The 23-year old barber who recorded the fatal shooting of an unarmed black man by a white South Carolina police officer last weekend spoke to the media for the first time, saying that while he initially thought of deleting the clip he knew he "had something in my hands."

Feidin Santana was walking to his North Charleston job Saturday morning when he witnessed 50-year old Walter Scott grappling with Officer Michael Slager.

"They were both down before I started recording," Santana said, according to the New York Daily News. "I remember the police officer had control of the situation . . . (Scott) was just trying to get away from the Taser."

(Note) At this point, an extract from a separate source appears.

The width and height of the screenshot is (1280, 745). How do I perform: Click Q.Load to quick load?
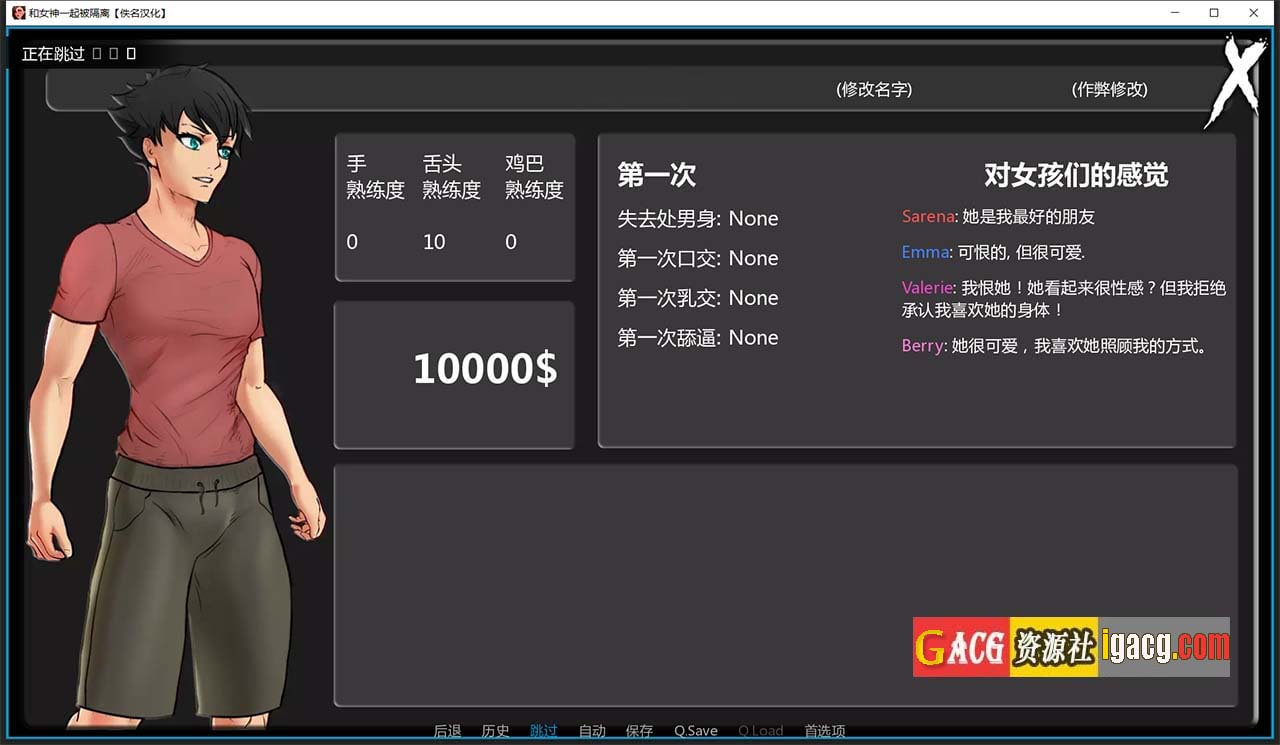click(x=760, y=731)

Santana remained quiet as Scott attempted to flee from the police officer and captured footage of Slager discharging his service firearm eight times while Scott ran away from him. Scott was struck five times.

"The police officer just shot him . . . I knew right away I had something in my hands," Santana said.

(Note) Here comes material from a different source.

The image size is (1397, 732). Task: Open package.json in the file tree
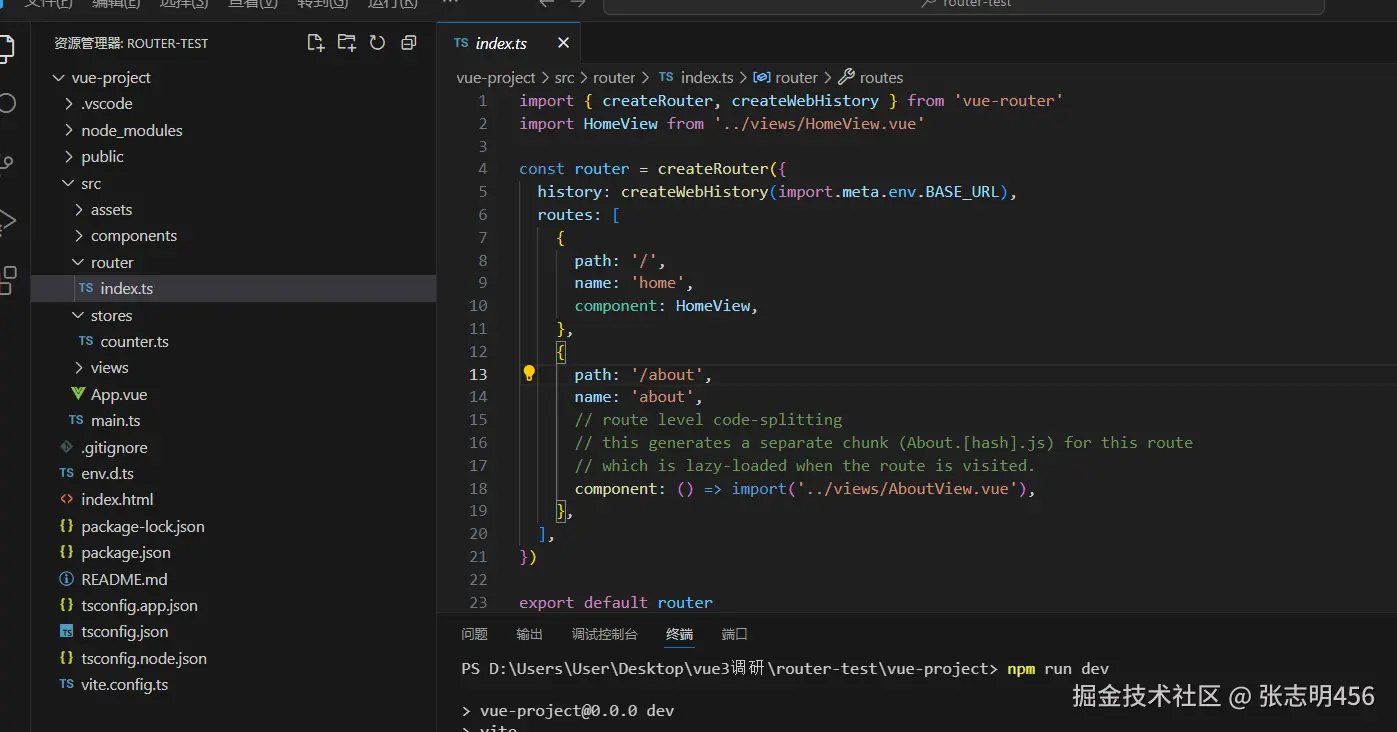tap(126, 552)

Despite thinking of deleting the video he recorded, Santana said that once the news emerged – including Slager's claim that Scott tried to grabbed his Taser - Santana contacted the victim's attorneys — and family.

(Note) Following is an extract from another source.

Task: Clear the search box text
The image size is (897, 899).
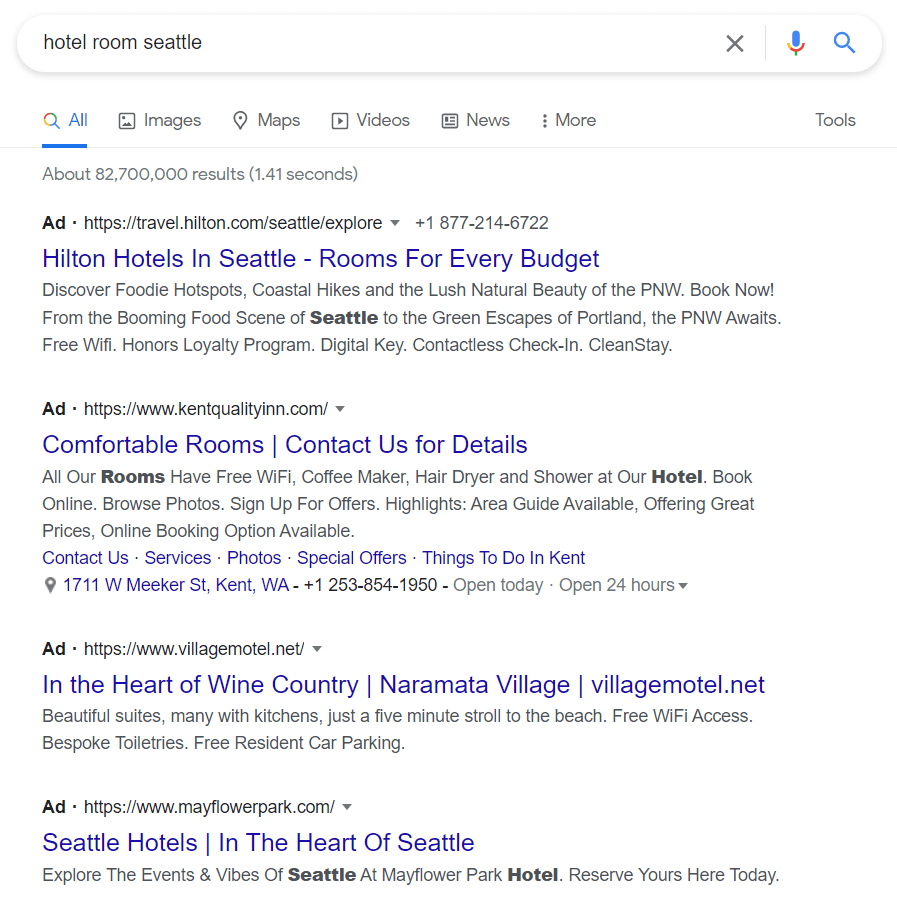Action: [x=735, y=43]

"They were very emotional, when that happened, including me also," Santana said about handing over the video. "I thought about his position, their situation and if I would have a family member that happened to, I would like to know the truth."

Santana's video proved pivotal in the filing of a murder charge against Slager, and also rekindled a fervent national discussion about the use of body cameras by police officers.

The White House seized on the case to make a pitch for wider use of such cameras. So did New York Mayor Bill De Blasio, whose city has experienced wrenching controversies related to police use of force.

And in North Charleston, Mayor Keith Summey said Wednesday that every uniformed officer on patrol will get a body camera. The city already had ordered 101 cameras, and is ordering 150 more in the aftermath of the shooting, the mayor said.

It's unclear how quickly they'll be deployed. Summey said officers have to be trained and a policy for the use of the cameras must be written and approved by lawyers.

In many jurisdictions nationwide, there have been complications and disagreements related to details of such policies. In some states, lawmakers have proposed bills to exempt video recordings of police encounters with citizens from state public records laws, or to limit what can be made public.

Paul Butler, a former federal prosecutor who is now a professor of criminal law at Georgetown, said use of a body camera in North Charleston might possibly have spared Scott's life.

"They make both police and civilians treat each other better, because they know they are being recorded," Butler said. "If the police officer knew he was on camera, he may have been deterred from firing his weapon at a fleeing suspect."

Charleston County Sheriff Al Cannon suggested that investigators would have ascertained Slager's culpability without the video, but the images made their job easier.

"Like the family attorney said, once that video came out, things moved quickly," Cannon said.

The swift and forceful response contrasted sharply with how events unfolded after the Rodney King beating and the chokehold death of Eric Garner in New York City last July — two other cases in which videos of the police action emerged.